> _What you have to do_: Quote every line of the material below word for word, and leave the pictures out of your answer.
::::::::::
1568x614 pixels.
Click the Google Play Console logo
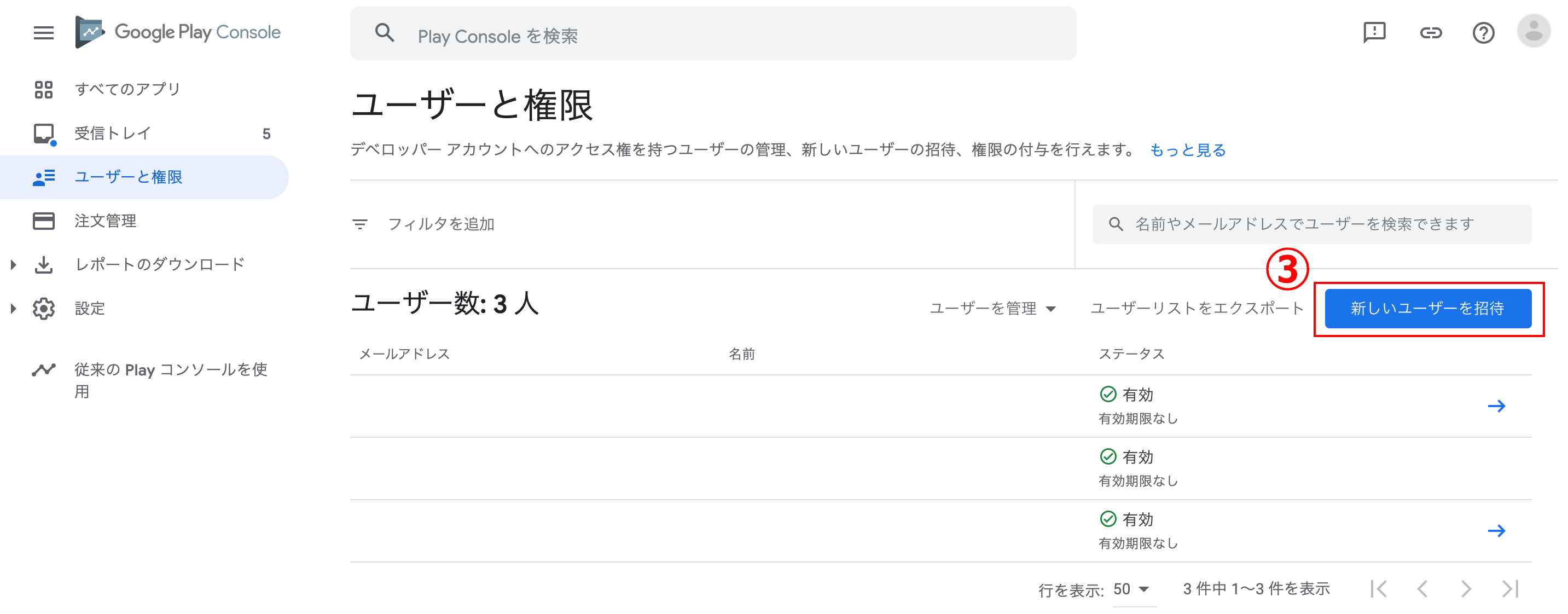coord(178,32)
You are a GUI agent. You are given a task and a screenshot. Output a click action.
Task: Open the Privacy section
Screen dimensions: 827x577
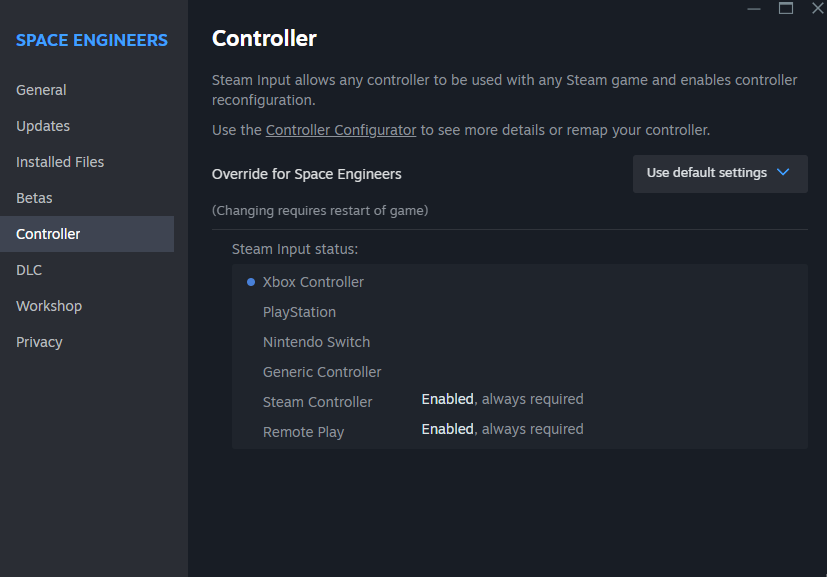point(39,342)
::::::::::
> _Exercise result_:
1568x614 pixels.
Click the Google Play Console logo
coord(178,32)
You are a GUI agent. You are given a task and a screenshot. Output a click action.
Task: Open the Privacy section
Screen dimensions: 827x577
point(39,342)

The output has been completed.